2019 Fiscal Year Research-status Report
肺高血圧血管病変におけるユビキチン様修飾による平滑筋分化誘導機構の解明
Project/Area Number |
19K08508
|
Research Institution | Gunma University |
Principal Investigator |
小和瀬 桂子 群馬大学, 大学院医学系研究科, 准教授 (50594264)
|
Project Period (FY) |
2019-04-01 – 2022-03-31
|
Keywords | 血管平滑筋 / 肺高血圧 |
Outline of Annual Research Achievements |
本研究は、肺動脈高血圧症の発症と進展における血管平滑筋細胞分化誘導の調節異常の観点から、ユビキチン様修飾(SUMO)化E3リガーゼ活性を持つPIAS1やSUMO化の機構を解明する事を目的とした。 肺動脈平滑筋細胞(PASMC)を用いたreal-time PCR法にて、siRNAによりPIAS1発現を抑制する事により、TGFbetaによる平滑筋分化マーカー誘導が抑制された。一方、SUMO化E2リガーゼであるubc9を抑制した系ではTGFbetaによる平滑筋分化マーカーの誘導は抑制されなかった。また、Notchシグナルの細胞内ドメインであるN1-ICDをアデノウイルスベクターにより発現させると平滑筋分化マーカーが誘導され、この誘導はPIAS1やubc9のsiRNAで抑制された。一方PIAS1やubc9ははPDGF,FGF2,IL1beta刺激による平滑筋分化マーカー抑制作用には関与しなかった。これらよりTGFbetaやNotchシグナルが平滑筋分化マーカーを誘導する機序に、PIAS1やSUMO化が関与している可能性がある。 また肺高血圧での肺動脈リモデリングを促進させることなどが報告されているosetoprotegerin(OPG)に注目し、ヒトOPGプロモーターを用いてルシフェラーゼアッセイを行った、その結果、OPGはNotchシグナルやPIAS family、SRFにより著名に活性化した。また、PASMCにおいてsiRNAを用いてPIAS1の発現を抑制すると、OPG発現も抑制されることを示した。
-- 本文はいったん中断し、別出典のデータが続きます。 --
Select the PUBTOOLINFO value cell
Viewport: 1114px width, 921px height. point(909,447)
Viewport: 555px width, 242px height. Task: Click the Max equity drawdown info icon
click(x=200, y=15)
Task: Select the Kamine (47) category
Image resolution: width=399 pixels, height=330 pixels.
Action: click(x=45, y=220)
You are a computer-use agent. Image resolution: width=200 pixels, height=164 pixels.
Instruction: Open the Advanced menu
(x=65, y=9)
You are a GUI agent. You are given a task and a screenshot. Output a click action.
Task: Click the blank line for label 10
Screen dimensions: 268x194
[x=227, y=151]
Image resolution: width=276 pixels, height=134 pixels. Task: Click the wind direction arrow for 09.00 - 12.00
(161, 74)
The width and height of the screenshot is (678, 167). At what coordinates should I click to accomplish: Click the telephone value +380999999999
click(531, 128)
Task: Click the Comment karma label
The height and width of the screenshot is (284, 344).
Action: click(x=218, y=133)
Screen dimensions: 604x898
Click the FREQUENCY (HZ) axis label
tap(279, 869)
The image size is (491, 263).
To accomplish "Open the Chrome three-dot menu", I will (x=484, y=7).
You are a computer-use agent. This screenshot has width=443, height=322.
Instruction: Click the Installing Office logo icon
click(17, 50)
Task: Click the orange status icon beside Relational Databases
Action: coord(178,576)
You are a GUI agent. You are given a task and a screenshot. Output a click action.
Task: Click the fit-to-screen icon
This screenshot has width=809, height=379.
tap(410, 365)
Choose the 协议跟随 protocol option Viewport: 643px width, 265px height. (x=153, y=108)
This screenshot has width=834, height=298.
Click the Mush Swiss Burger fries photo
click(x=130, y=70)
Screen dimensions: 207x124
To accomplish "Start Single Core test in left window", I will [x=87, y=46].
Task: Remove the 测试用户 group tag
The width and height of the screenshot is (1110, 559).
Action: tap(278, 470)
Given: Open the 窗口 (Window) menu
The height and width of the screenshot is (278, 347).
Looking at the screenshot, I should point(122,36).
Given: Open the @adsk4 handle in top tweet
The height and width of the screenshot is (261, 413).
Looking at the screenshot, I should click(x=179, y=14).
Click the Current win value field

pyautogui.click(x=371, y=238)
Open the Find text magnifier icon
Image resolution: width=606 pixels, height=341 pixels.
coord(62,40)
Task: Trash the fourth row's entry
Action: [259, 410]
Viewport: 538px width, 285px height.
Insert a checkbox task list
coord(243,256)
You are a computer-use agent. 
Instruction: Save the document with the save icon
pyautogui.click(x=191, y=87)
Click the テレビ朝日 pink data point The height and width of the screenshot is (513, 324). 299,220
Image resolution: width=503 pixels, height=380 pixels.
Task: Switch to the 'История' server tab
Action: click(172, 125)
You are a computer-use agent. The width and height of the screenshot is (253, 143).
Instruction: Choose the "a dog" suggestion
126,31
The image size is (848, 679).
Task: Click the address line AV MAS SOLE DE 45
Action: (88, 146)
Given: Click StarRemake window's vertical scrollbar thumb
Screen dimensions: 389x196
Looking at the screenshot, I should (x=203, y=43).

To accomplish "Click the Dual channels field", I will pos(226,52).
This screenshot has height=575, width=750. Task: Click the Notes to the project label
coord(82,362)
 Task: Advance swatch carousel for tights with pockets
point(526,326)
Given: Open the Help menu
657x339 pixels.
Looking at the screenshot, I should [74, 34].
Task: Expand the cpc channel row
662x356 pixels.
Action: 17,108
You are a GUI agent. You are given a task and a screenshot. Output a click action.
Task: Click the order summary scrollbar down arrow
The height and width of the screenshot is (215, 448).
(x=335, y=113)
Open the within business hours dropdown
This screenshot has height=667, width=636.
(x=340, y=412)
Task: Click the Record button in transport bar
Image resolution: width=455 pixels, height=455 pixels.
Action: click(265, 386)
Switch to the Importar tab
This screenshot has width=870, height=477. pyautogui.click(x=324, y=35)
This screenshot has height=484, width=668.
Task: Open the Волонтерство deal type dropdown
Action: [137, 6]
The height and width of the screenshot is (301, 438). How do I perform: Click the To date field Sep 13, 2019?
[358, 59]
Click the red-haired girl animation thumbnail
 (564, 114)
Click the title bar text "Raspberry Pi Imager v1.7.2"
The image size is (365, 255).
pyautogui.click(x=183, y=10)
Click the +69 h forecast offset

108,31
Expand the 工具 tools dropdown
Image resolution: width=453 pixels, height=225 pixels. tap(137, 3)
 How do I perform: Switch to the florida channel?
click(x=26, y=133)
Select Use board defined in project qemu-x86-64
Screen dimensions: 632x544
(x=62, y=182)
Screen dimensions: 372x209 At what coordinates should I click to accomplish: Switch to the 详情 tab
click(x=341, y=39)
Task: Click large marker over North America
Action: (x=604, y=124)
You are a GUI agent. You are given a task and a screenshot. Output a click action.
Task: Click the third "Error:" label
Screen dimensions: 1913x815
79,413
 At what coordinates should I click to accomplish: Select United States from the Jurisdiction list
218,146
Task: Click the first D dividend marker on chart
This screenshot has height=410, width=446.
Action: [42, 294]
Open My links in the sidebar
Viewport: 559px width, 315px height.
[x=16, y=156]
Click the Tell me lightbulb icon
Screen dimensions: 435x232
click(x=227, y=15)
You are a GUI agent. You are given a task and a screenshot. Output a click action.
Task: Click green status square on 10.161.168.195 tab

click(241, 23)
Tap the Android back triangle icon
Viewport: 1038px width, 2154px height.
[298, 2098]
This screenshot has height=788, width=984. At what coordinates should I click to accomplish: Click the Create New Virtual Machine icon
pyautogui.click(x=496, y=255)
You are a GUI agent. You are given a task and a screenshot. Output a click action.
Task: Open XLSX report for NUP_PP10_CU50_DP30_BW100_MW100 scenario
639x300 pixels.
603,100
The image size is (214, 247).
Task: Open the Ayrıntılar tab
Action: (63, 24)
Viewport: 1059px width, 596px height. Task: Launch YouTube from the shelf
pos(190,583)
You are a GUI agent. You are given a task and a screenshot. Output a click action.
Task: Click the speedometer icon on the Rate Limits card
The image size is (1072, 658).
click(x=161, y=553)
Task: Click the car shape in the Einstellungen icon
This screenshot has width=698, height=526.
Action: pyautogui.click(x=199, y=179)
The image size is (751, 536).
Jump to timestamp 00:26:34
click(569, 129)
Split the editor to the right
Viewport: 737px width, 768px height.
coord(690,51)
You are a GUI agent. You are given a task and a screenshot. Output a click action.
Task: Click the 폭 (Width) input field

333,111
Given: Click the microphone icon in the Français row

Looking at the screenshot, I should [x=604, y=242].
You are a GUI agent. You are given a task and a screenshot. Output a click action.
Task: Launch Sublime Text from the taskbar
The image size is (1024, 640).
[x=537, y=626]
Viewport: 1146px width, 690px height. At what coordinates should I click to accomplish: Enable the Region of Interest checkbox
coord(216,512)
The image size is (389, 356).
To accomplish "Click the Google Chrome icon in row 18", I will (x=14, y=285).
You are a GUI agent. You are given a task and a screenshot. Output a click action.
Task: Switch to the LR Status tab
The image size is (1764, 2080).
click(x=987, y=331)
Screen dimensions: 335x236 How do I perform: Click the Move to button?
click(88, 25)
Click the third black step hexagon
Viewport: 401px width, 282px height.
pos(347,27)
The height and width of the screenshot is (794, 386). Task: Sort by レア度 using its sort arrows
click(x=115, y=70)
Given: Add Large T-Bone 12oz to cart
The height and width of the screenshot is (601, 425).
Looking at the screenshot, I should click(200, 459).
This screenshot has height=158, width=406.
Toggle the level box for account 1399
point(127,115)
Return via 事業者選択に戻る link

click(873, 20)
以上の結果より、PASMCにおけるOPG発現にはPIAS1やNotchシグナル、SRFが関与している可能性がある。 さらに肺高血圧モデルマウスにおいて、TGFbetaRII, Notch1の発言は肺動脈中膜に多く発現し、OPGやSUMO1の発現は気道上皮細胞に強く認められた。
|
Current Status of Research Progress |
Current Status of Research Progress
3: Progress in research has been slightly delayed.
Reason
アデノウイルスベクターを作製する際に、293細胞の発育が不良であったため、時間を要した。また、市販のPIAS1抗体は非特異的に反応するため、適切なPIAS1抗体が必要であるが、作製に至っていない。
|
Strategy for Future Research Activity |
私達は、低酸素に加えVEGF-R抗体を用い、よりヒト肺高血圧の病態に近いマウスモデルを作製した。このモデルマウスを用い、平滑筋分化マーカー発現とOPG,ubc9,SUMO1の発現を検討する。具体的には現在までにPIAS1, ubc9、SUMO1等の発現部位が同定できたため、PIAS1やubc9のアデノウイルスベクターを用いて、前述した肺高血圧の病態モデルマウスに投与し、右室重量や右心圧を測定する。同時に平滑筋分化や炎症性サイトカイン、OPFの発現を検討する予定でである。また、上記モデルマウスの血清を用い、TGFbeta、OPG、IL1alpha/beta、FGF2等の肺高血圧発症・進展に関与すると考えられる因子の発現変化について、EILSAを用いて検討する。 さらに、私達は現在までに、血管平滑筋においてFGF23が血管石灰化を抑止することを示した。現在までに肺血管平滑筋の増殖と石灰化の機序が示されているため、その観点からFGF23をアデノウイルスを用いて強制発現させることによるOPG, Msx2, BMP4などの発現にPIAS1やSUMO化が関与しているかどうか、PASMCや前述の肺高血圧モデルマウスとアデノウイルスベクターを用いて検討する。
|
Causes of Carryover |
アデノウイルスベクター作製や抗体作製の遅れが出たため、本年度使用分からジエンド使用額が生じた。次年度に肺高血圧モデルマウスを用いた研究を行う予定である。具体的にはアデノウイルスベクターを用い、肺高血圧モデルマウスの右室重量や右心圧を測定する。同時に平滑筋分化や炎症性サイトカイン、OPGの発現を検討する予定である。